(Stored dataset items)
──────────────────────────────

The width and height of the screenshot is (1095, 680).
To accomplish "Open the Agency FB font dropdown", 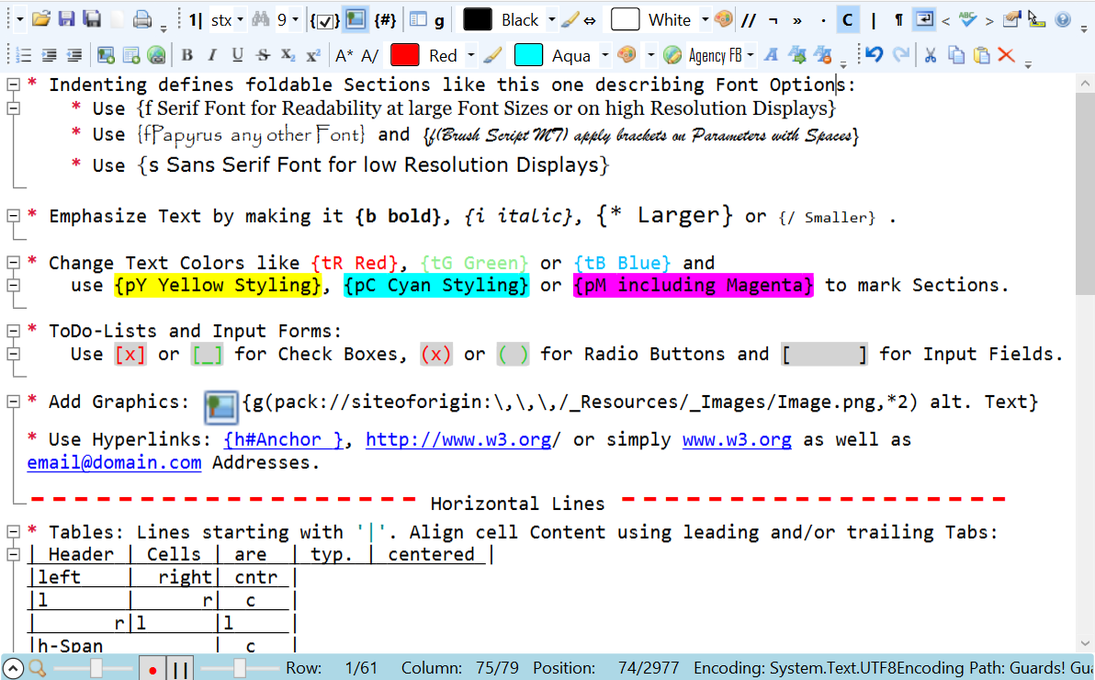I will (750, 55).
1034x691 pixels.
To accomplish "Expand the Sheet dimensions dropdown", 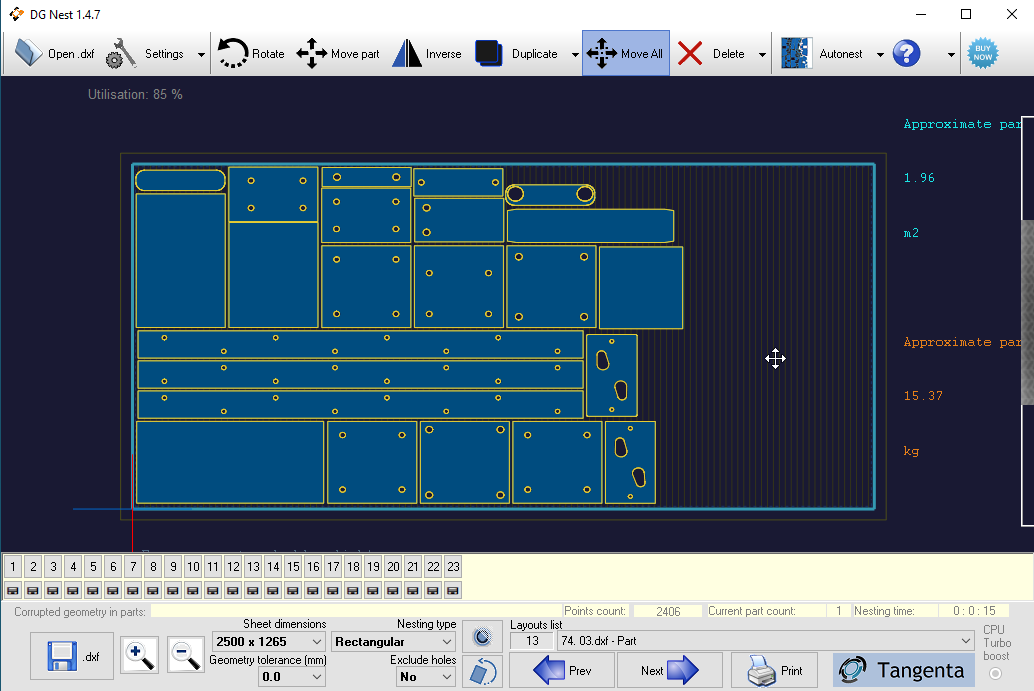I will click(318, 641).
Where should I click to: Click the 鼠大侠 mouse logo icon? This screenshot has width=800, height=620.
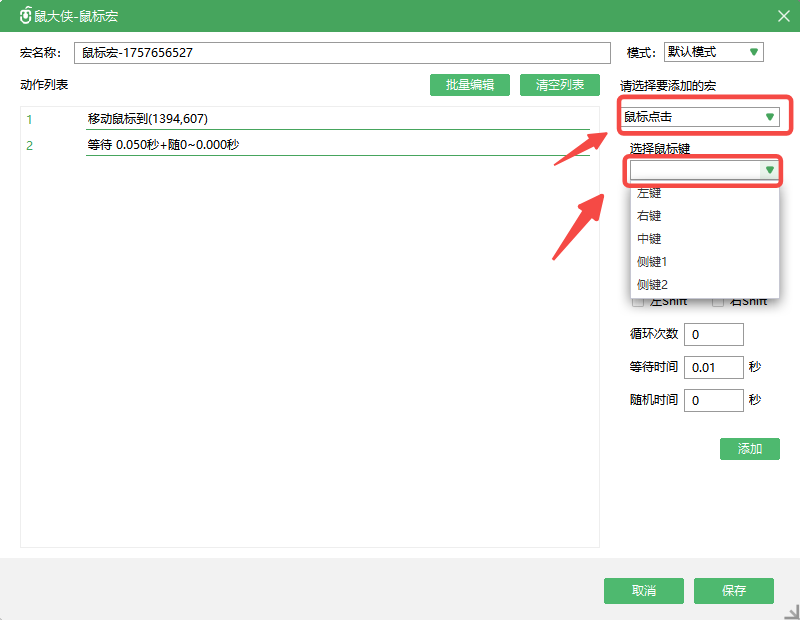pos(26,16)
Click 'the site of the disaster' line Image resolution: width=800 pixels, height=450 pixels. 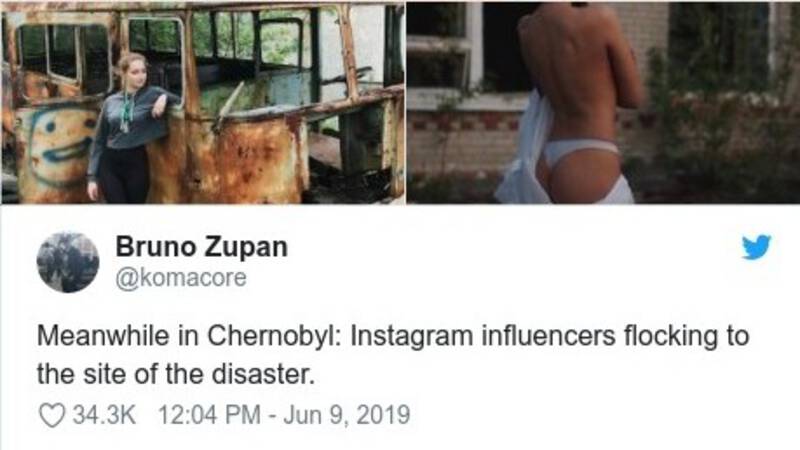175,375
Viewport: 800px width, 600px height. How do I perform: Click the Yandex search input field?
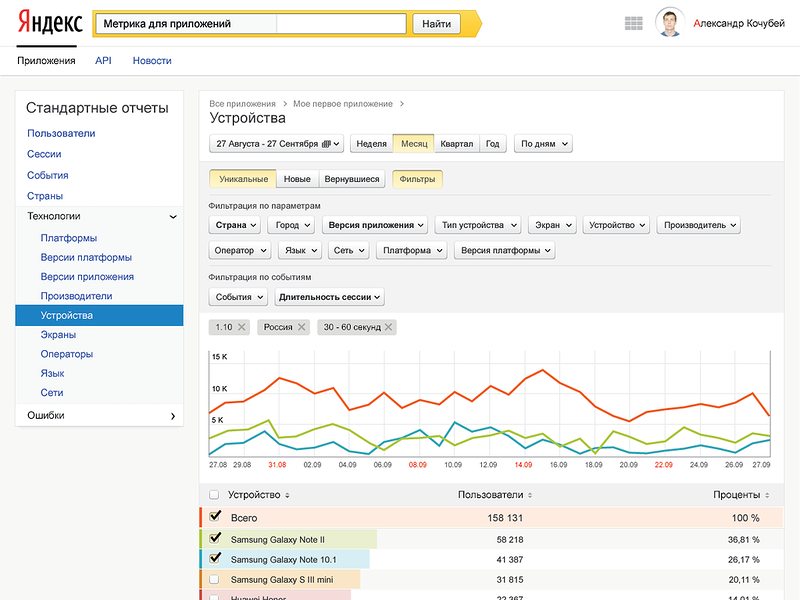(250, 23)
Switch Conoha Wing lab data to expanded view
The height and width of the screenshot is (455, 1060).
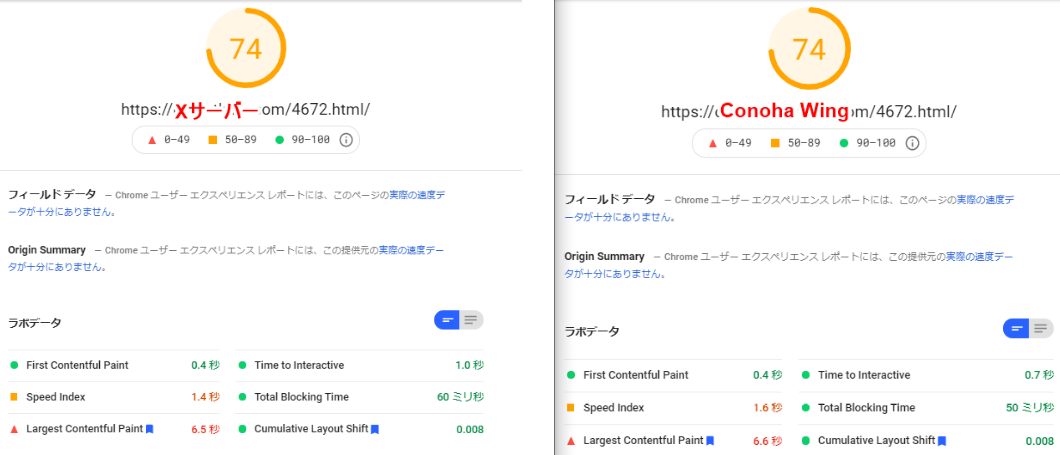pyautogui.click(x=1041, y=328)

──────────────────────────────

● Your assignment
Give back exactly the lines from the one that contains "The height and" to the final line of the data above, both included, with all pictures removed.

● Output of the task
The height and width of the screenshot is (455, 1060).
pyautogui.click(x=1041, y=328)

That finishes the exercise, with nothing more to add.